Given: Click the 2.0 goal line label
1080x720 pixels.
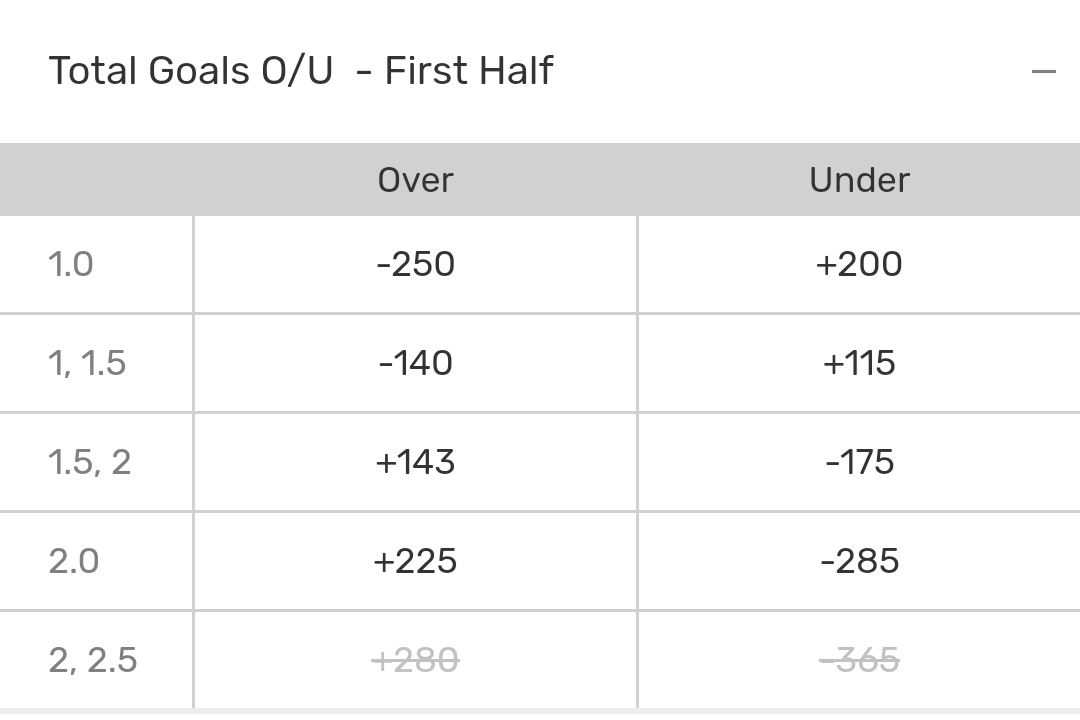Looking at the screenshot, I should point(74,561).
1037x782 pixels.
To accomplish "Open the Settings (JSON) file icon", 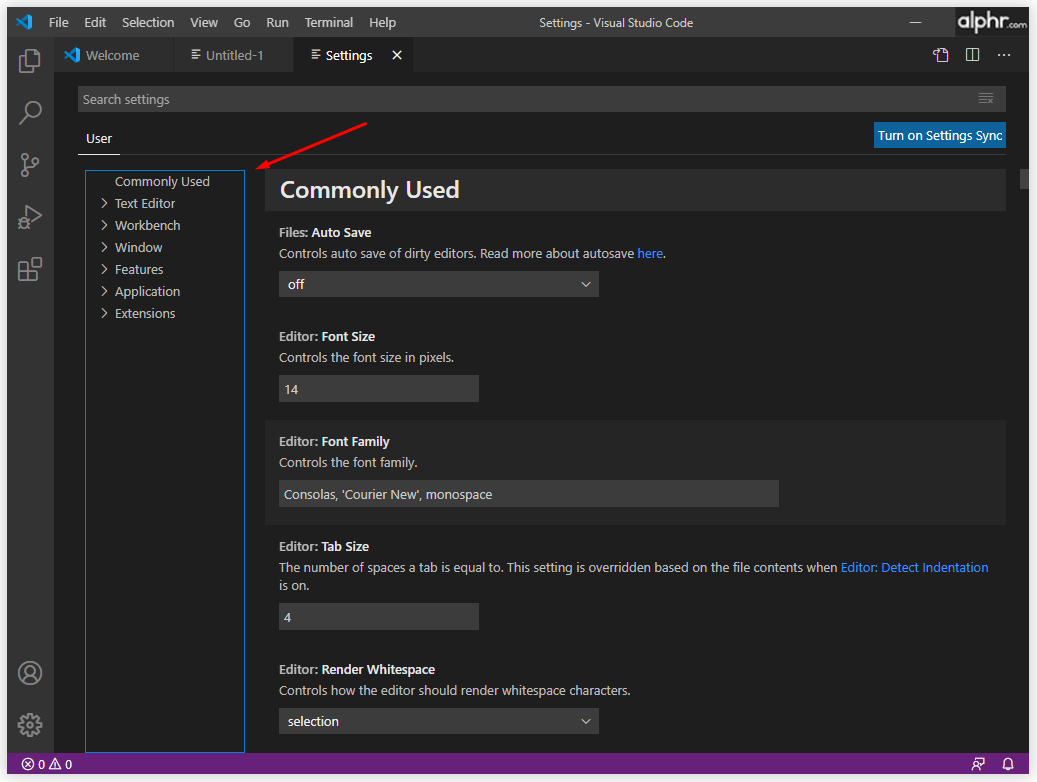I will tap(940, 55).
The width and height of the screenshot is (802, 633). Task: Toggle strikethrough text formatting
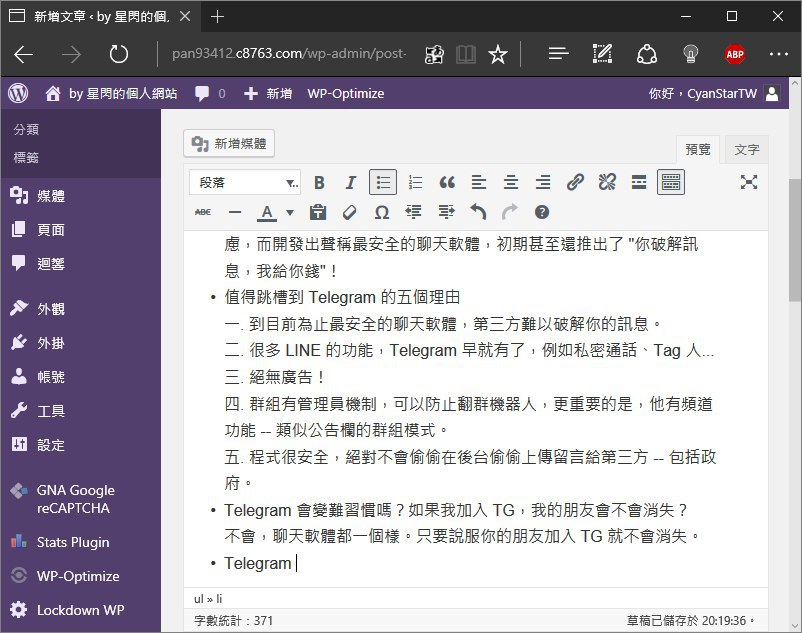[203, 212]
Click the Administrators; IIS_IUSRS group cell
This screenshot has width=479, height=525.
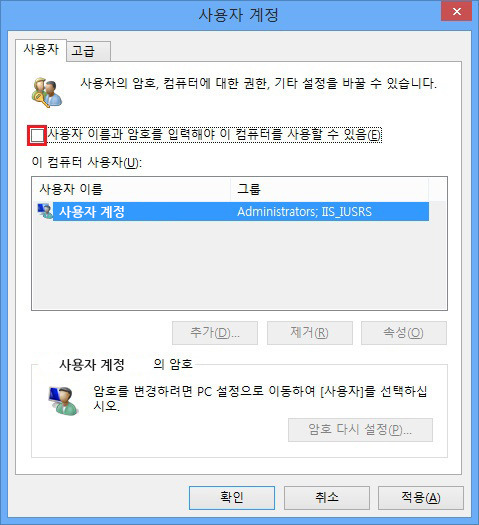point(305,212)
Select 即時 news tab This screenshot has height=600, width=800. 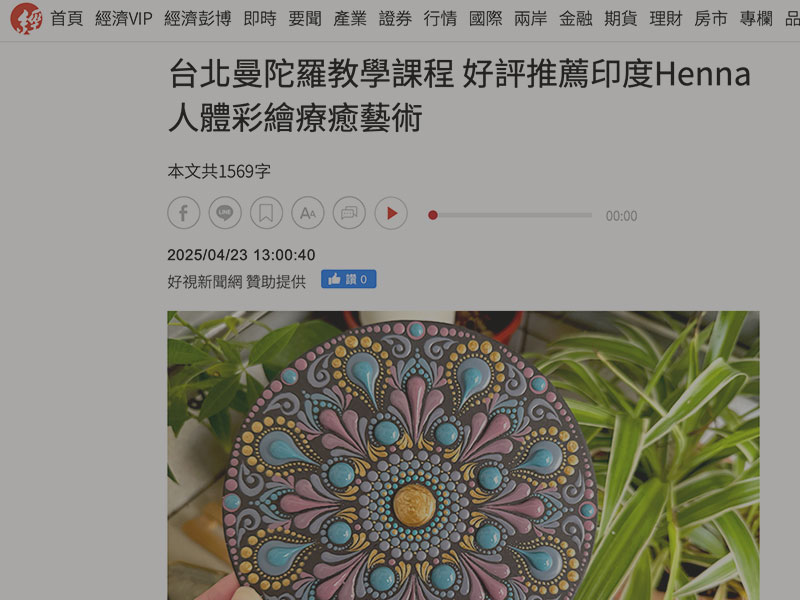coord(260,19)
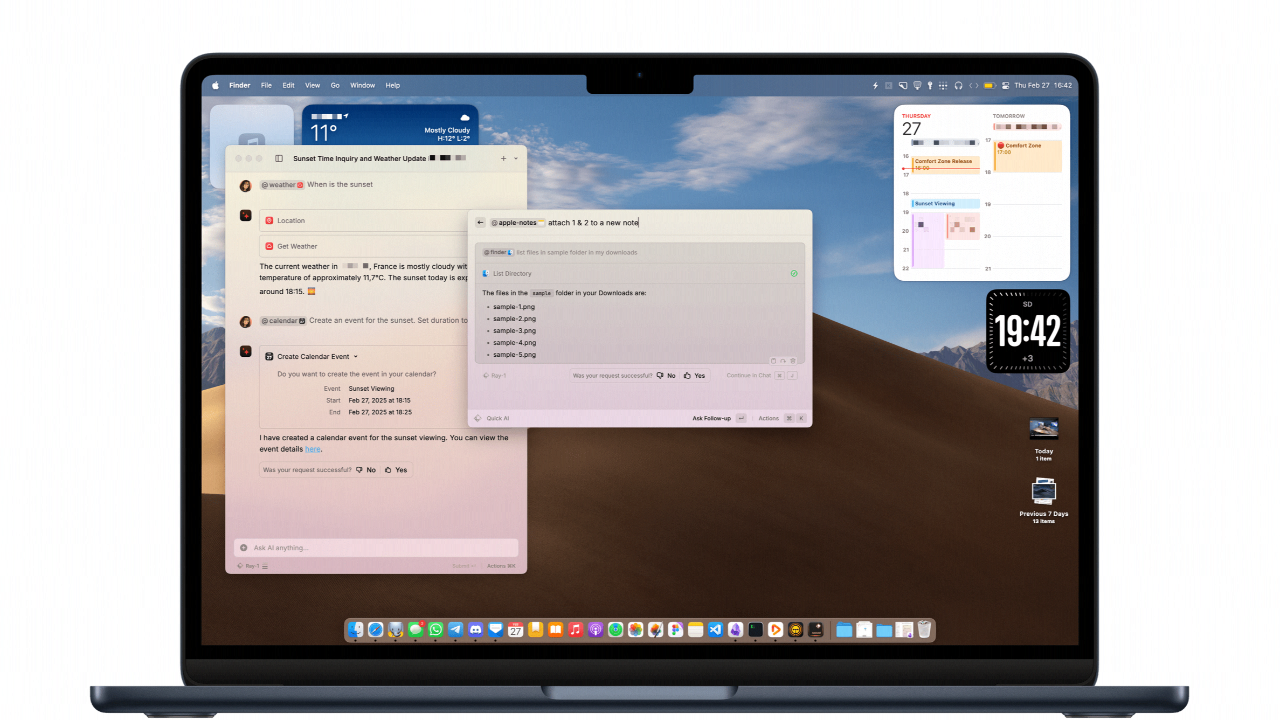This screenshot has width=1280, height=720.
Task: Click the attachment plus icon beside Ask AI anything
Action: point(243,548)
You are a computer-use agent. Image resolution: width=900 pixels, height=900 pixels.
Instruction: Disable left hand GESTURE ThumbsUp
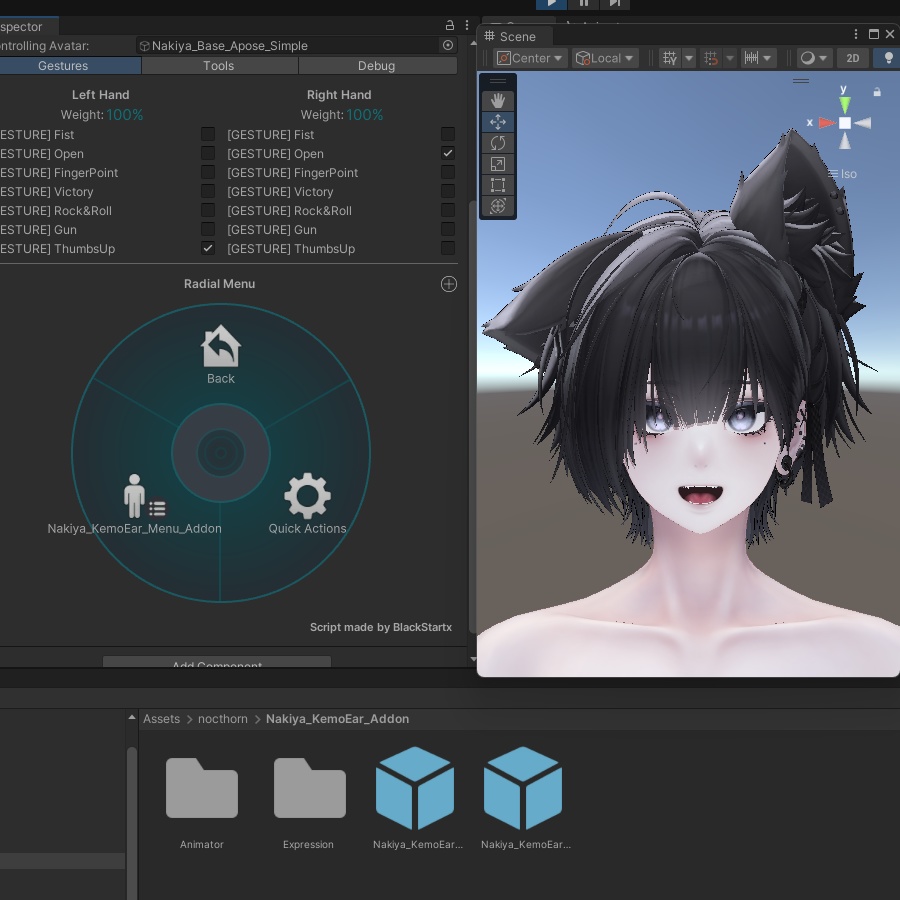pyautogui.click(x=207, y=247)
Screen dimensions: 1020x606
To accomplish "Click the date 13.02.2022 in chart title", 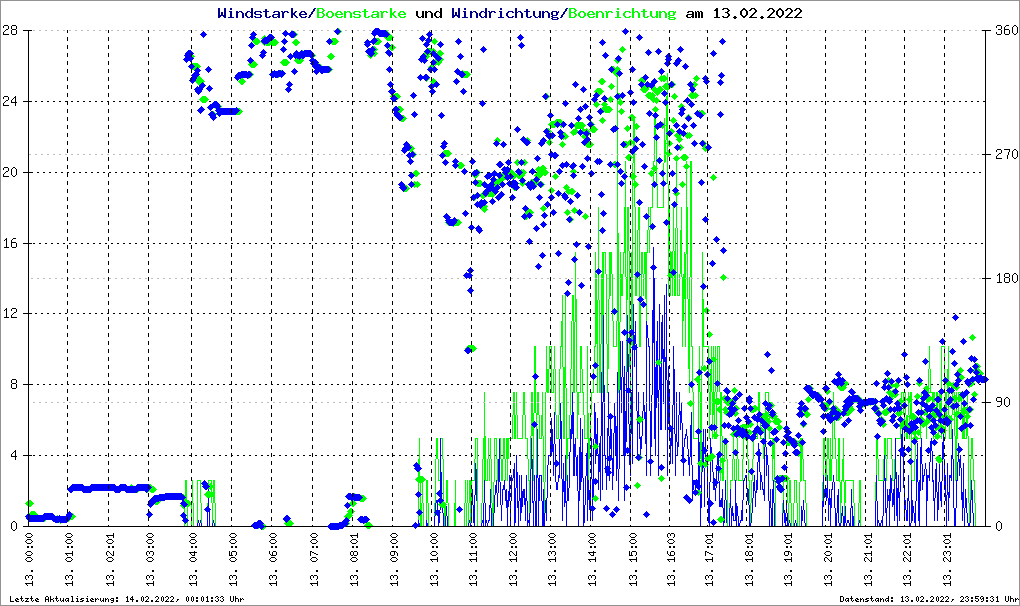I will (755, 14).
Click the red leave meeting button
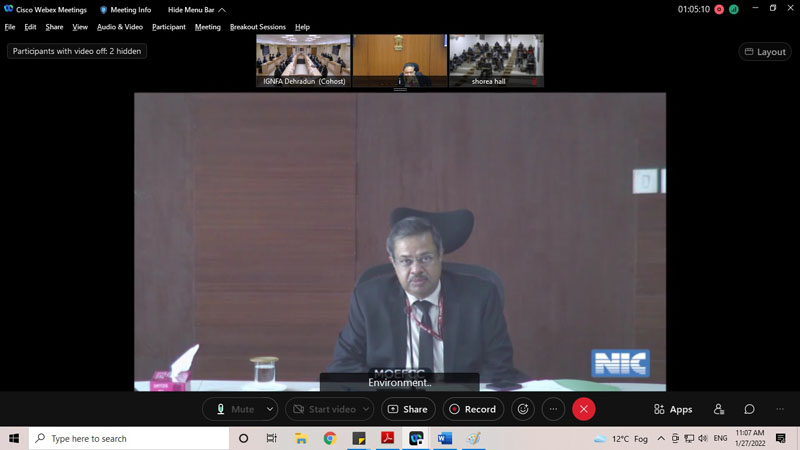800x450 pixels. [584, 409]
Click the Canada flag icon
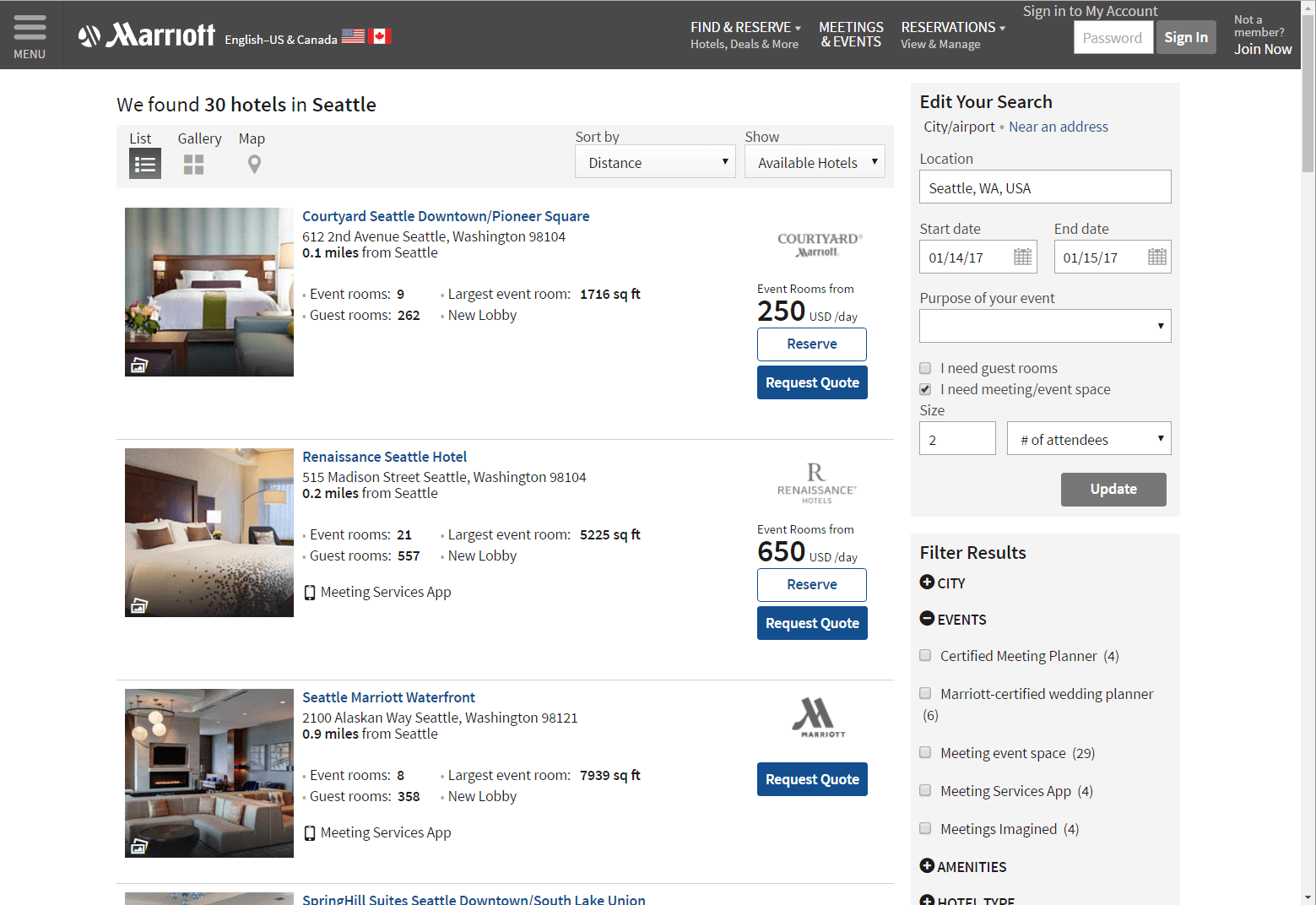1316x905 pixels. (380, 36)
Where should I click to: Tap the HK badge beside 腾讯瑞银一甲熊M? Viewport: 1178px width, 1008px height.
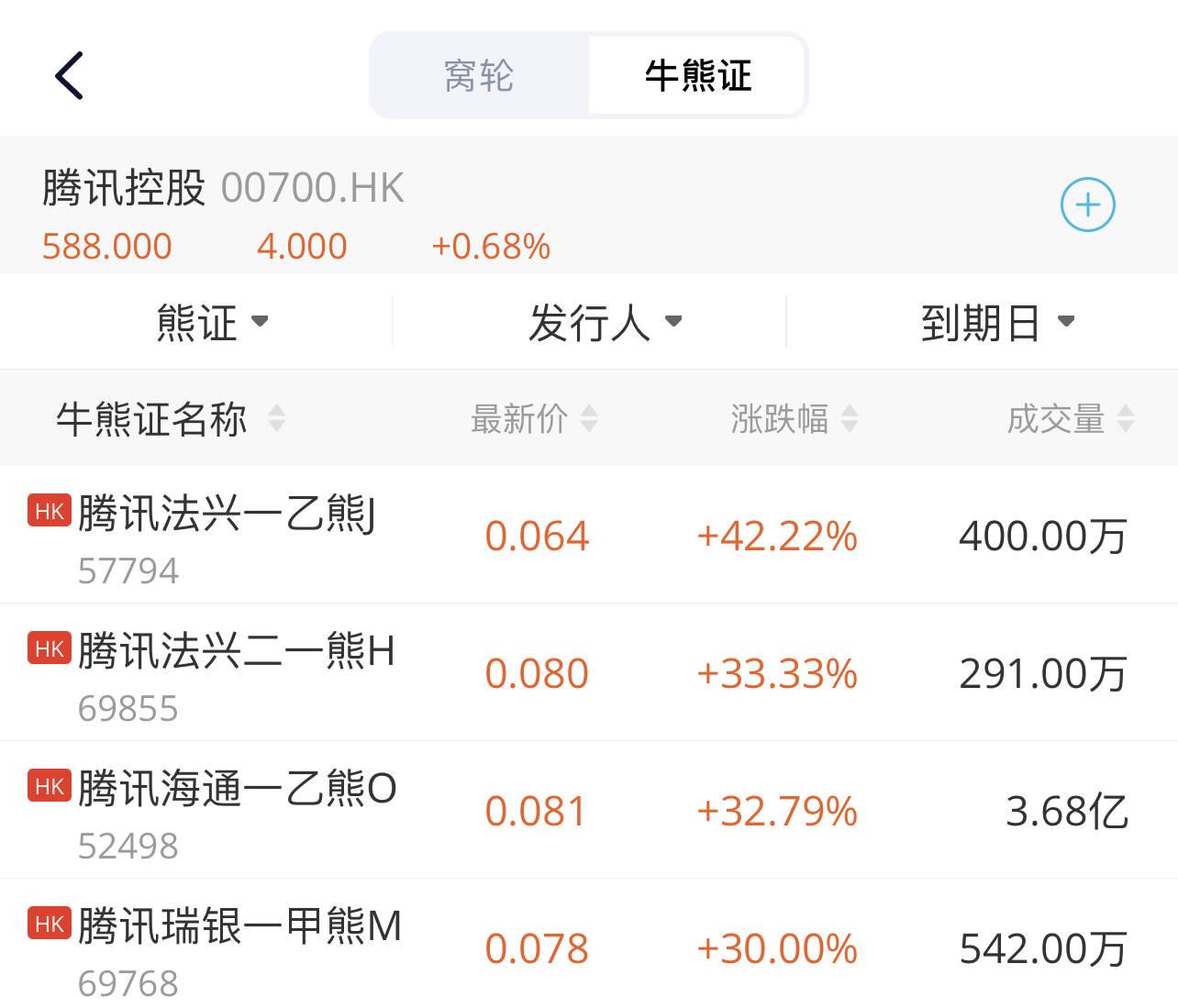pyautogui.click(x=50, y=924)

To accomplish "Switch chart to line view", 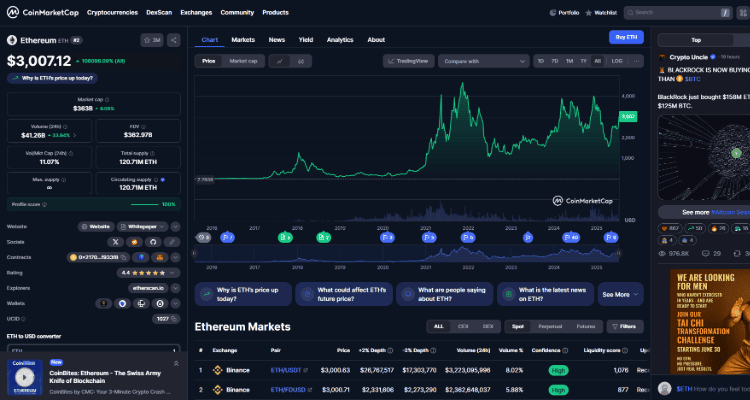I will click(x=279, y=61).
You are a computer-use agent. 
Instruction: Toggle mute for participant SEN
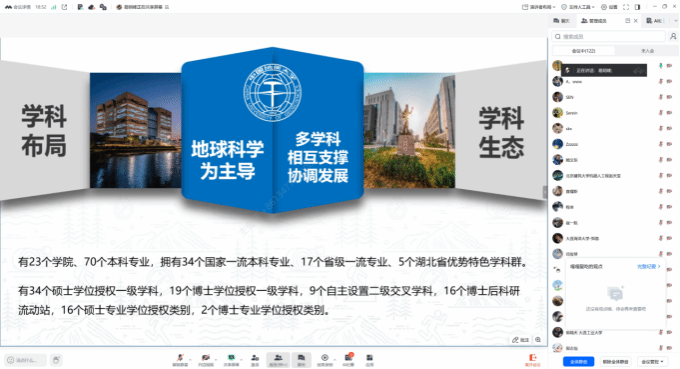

[THE PROBLEM]: Please return all lines above in which the string "agent" is found.

[RESPONSE FOR THIS EXERCISE]:
You are a computer-use agent. Image resolution: width=900 pixels, height=900 pixels.
You are a computer-use agent. 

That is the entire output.